On a sunny morning in early winter, Melissa Lynch hurries around a commercial kitchen in North Truro filling up bags.
"We have butternut squash, Delicata squash, golden beets, red beets. We have Bravo radishes, Dinado radishes, Eastham turnips. And still to go in, are pea shoots, a fresh herb kit, apples and garlic. This was a heavy, heavy produce bag."
Melissa works with Sustainable Cape, a non-profit dedicated to connecting local food to healthy places and people. Since April of 2024, she’s been running the organization’s Food is Medicine program, where Mass Health actually pays Sustainable Cape to deliver some of its patients’ local food:
"Patients in our program have to sort of check a few boxes," Melissa says. "They have to have a mental or physical health diagnosis, sometimes both. They have to be identified as being food insecure. And because we live in a food desert here in the Cape, this is, it's huge. A lot of families, you know, they'll have to make this bag stretch out for a week or more."

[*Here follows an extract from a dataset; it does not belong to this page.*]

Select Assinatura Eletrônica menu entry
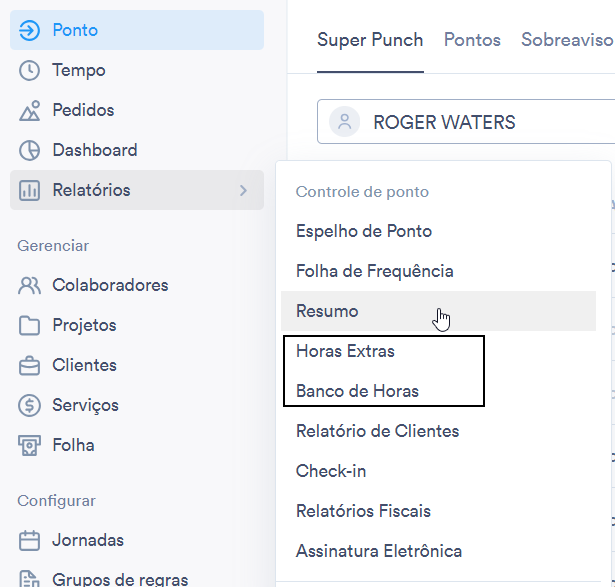This screenshot has width=615, height=587. click(x=379, y=551)
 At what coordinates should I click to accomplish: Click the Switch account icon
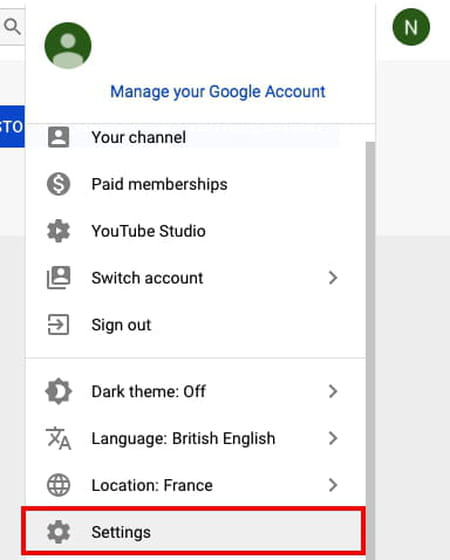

Most of the patients in the Food is Medicine program also suffer from chronic diet-related diseases. Currently Sustainable Cape is serving 55 families between Harwich and Provincetown, and the majority of patients suffer from cardiovascular disease — a condition that is not only prevalent here but is actually our top killer globally and is directly related to our diets.
"Food is the leading cause of death in this country, the lack of good nutritious food. So currently we’re running two tiers of the program. So there’s the fruit and veggie Rx, a child’s pediatrician will recommend that they have more fruit and vegetables in their diet. So they will push this quote unquote, prescription through to Mass Health and then they can get referred to us and enrolled in the program."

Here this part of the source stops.